## Task to carry out
Please turn the text in the entries below into a JSON list of strings, with one string for each line and no blank lines. Include every entry, but leave the pictures out of the answer.

--- Available records ---

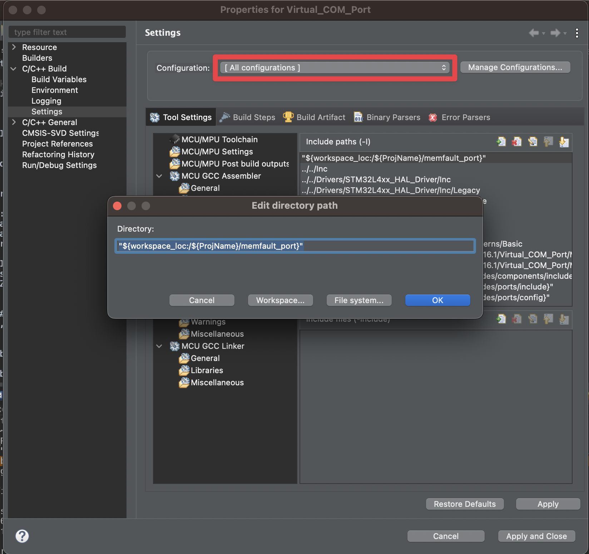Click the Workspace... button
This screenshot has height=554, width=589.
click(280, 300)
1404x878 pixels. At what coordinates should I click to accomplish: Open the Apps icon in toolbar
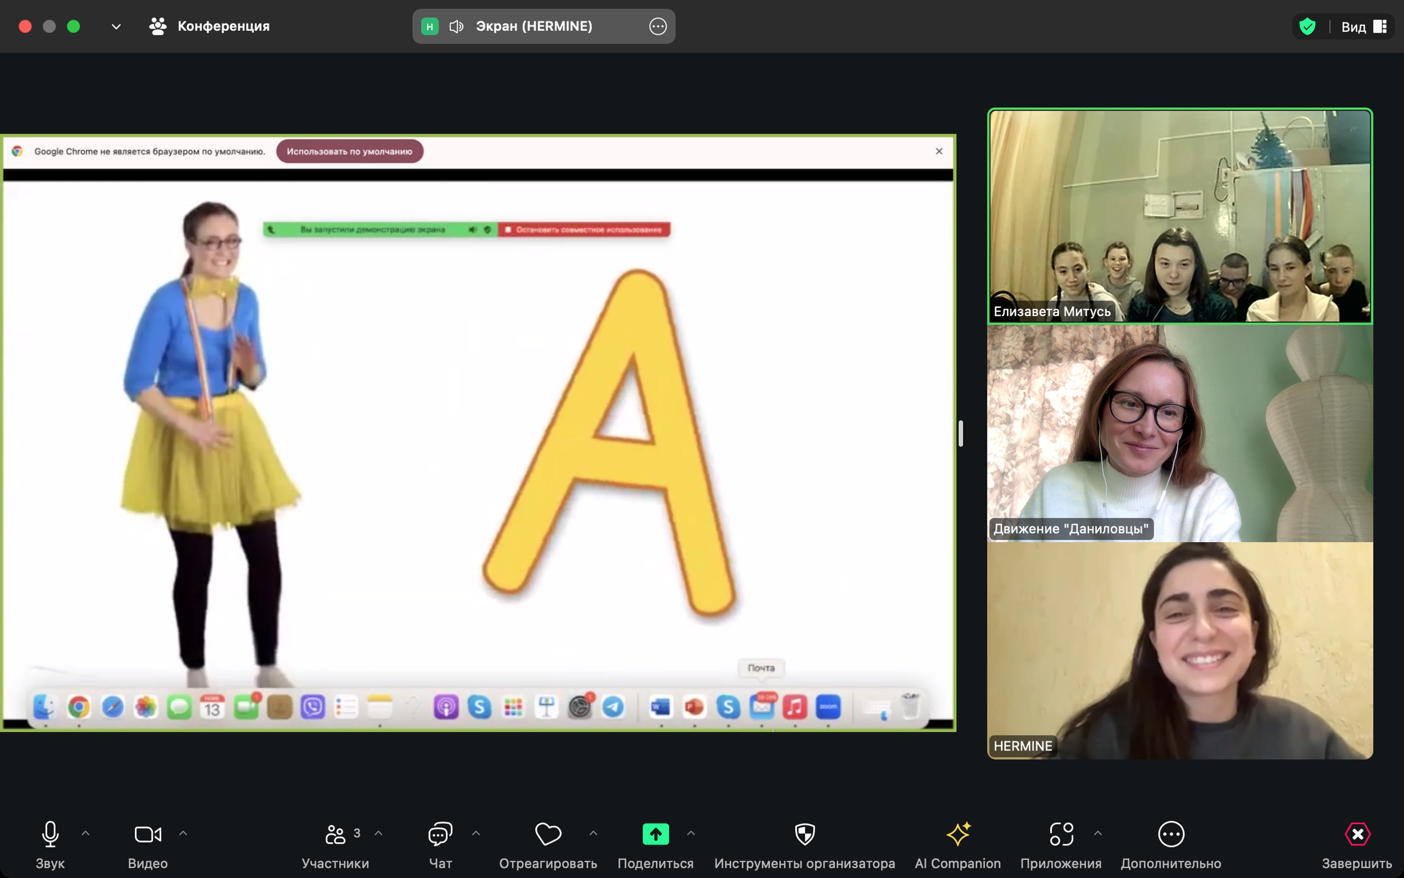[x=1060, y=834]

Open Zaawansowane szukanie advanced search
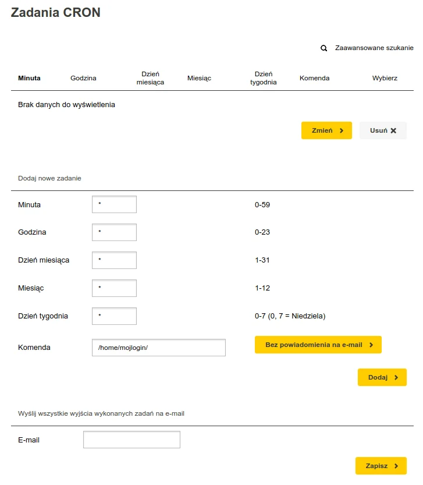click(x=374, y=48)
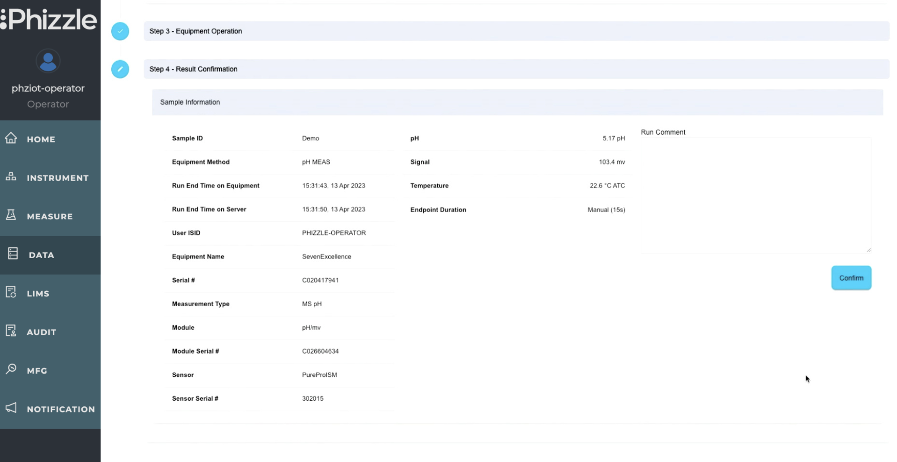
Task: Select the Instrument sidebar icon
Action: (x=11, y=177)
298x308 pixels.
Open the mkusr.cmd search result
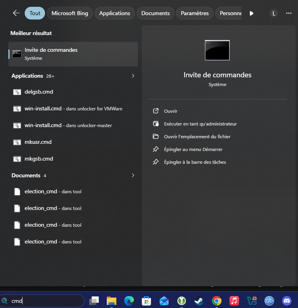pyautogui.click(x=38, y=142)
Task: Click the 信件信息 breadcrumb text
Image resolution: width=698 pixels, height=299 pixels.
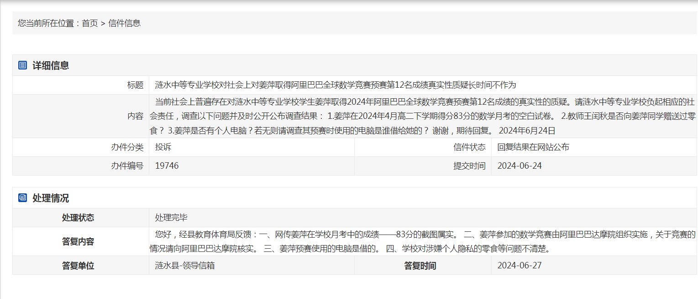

---

## Answer to this exercise
[
  "Click the Workspace... button",
  "This screenshot has height=554, width=589.",
  "click(280, 300)",
  "1404x878 pixels. At what coordinates should I click to accomplish: Open the Apps icon in toolbar",
  "[x=1060, y=834]",
  "Open Zaawansowane szukanie advanced search",
  "click(x=374, y=48)",
  "Task: Select the Instrument sidebar icon",
  "Action: (x=11, y=177)",
  "298x308 pixels.",
  "Open the mkusr.cmd search result",
  "pyautogui.click(x=38, y=142)",
  "Task: Click the 信件信息 breadcrumb text",
  "Image resolution: width=698 pixels, height=299 pixels."
]